Here is an example of a small but complete VoiceXML application that includes a simple grammar. The caller is prompted to say something and should say "yes" or "no." The caller's utterance, if it matches one of the grammar choices, is placed in the yesOrNo variable. In the <filled> section, the VoiceXML application handles the return from the grammar match. In this case, the application tells the caller what their answer was, using the value of the yesOrNo variable.

<?xml version="1.0"?>
<VOICEXML   version="2.1" revision="4"
            xmlns="http://www/w3/org/2001/VOICEXML"
            xml:lang="en-US">
<form id="mainDialog">
  <field name="yesOrNo">
    <prompt>
       Please say something
    </prompt>
    
    <grammar   version="1.0" mode="voice"
               type="application/srgs+xml" 
               tag-format="semantics/1.0"
               xml:lang="en-US" root="top">
      <rule id="top">
        <one-of>
         <item>yes</item>
         <item>no</item>
        </one-of>
      </rule>
    </grammar>
    
    <filled>
      <prompt> thank you </prompt>
      <prompt>you said <value expr="yesOrNo"/> </prompt>
    </filled>
    <noinput> </noinput>
    <nomatch> </nomatch>
  </field>
</form>
</VOICEXML>

Note

The <noinput> and <nomatch> elements are used in the VoiceXML application to handle events that are thrown if the caller says nothing at all or says something that is not in the grammar.

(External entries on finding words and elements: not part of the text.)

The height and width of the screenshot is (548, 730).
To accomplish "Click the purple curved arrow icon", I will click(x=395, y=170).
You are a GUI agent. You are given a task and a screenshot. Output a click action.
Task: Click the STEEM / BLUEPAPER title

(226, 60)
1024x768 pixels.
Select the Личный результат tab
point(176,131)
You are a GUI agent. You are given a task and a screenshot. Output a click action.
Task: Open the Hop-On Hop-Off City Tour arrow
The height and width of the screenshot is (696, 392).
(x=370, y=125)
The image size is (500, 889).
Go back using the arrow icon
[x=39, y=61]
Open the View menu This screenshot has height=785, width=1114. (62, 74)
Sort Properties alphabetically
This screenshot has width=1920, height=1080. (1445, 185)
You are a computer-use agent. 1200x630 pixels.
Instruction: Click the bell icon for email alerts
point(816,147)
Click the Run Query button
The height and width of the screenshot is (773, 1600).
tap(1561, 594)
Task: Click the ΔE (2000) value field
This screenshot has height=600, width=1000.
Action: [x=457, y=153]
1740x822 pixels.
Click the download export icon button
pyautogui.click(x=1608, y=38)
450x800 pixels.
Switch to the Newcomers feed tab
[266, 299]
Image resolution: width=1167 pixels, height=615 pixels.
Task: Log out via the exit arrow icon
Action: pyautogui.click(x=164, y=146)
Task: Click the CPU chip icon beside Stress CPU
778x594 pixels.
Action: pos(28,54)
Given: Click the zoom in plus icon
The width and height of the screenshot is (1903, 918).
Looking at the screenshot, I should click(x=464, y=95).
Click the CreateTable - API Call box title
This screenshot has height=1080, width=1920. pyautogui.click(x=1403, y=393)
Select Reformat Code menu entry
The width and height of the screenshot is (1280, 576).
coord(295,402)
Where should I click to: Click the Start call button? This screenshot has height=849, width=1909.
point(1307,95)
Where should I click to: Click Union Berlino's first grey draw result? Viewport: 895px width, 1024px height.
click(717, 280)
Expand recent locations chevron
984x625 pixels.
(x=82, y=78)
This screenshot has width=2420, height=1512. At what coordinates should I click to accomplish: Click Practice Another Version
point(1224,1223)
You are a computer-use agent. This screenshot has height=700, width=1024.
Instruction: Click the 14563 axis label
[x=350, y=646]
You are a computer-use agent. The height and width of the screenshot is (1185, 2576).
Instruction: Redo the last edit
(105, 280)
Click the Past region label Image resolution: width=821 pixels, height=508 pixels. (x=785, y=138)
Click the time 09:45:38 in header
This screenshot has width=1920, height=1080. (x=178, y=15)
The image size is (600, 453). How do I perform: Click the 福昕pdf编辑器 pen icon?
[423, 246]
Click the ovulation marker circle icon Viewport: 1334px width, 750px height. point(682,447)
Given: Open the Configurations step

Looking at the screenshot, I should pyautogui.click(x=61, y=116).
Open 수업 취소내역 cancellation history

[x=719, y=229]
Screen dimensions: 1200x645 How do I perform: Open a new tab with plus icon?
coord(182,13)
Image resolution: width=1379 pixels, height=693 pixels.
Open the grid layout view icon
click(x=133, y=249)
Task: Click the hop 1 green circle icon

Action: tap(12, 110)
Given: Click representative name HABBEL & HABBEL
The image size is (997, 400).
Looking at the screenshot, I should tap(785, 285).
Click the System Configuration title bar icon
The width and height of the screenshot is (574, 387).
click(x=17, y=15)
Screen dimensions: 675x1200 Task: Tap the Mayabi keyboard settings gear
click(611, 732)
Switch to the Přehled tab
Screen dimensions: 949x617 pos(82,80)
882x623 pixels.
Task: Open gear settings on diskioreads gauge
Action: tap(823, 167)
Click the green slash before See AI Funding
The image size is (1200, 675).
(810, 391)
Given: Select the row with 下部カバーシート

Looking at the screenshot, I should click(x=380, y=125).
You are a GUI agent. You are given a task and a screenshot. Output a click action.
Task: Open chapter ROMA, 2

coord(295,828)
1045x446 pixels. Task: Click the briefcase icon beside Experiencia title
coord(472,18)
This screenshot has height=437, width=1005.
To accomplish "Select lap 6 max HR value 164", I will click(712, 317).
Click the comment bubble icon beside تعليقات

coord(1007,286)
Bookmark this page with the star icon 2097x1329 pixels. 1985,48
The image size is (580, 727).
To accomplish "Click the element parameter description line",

Inline and stand-alone grammars

Grammars can be inline, which means that they are embedded in a VoiceXML application (as in the preceding example). They can also be in stand-alone files with the recommended suffix of .grxml. The inline and stand-alone grammars are identical, except that the two alternative grammar types have different headers (see Grammar Headers).

All grammars should conform to the W3C’s SRGS standard. Conformance is more easily demonstrated for stand-alone external grammars—as XML files, they can be validated against the W3C DTD or schema for grammars.

Most of the examples in this document are inline grammars. Any inline grammar can become a stand-alone grammar by adding the correct headers.

Warning

You can use more than one grammar in a dialog (<field>). However, such grammars must either be all inline or all stand-alone. If you mix inline and stand-alone grammars in the same dialog, an error is thrown.

Voice and DTMF grammars

Grammars can either be written for voice input or for DTMF input. Voice and DTMF grammars must be distinct from one another—they cannot be mixed in the same grammar. If your application expects either voice or DTMF input, you must include separate grammars for voice and for DTMF.

Note

Most of the discussion and examples in this document describe voice grammars. DTMF grammars are covered in DTMF Grammars.

Grammar contents

The words and phrases in voice grammars and the digits in DTMF grammars all appear as text content in <rule> or <item> elements (described in the next section). There are certain requirements on the words.

Requirements for DTMF grammar contents

Like voice grammars, DTMF grammars contain text. In DTMF, though, the text can only be the digits 0 through 9 (as digits, not as words), and the special symbols "*" and "#".

All unmarked digits and symbols in a <rule> or <item> element are content that the speech recognition engine attempts to match.
All such digits and symbols must be recognized in the sequence that they are presented, and in their entirety. This requirement is exactly analogous to requirement 2 for voice, immediately below.

Requirements for voice grammar contents

All unmarked text in a <rule> or <item> element is content that the speech recognition engine attempts to match.
All such text must be recognized in the sequence that it is presented, and in its entirety. As an example, for <item>one two three</item>, the speaker must say all three words in the phrase without saying any other words before or within the phrase.
Acronyms should be avoided. For example, replace "USA" by "u s a" and replace "W3C" by "w three c".
Abbreviations should be replaced by the unabbreviated form. For example, replace "Dr." by "doctor" or "drive"
Punctuation, if it is expected to be spoken, should be replaced by words. When dashes are spoken in Social Security or phone numbers, for example, replace "-" by "dash."
Numbers should be replaced by spelled forms, such as, "zero," "four," "ten" or "four thousand."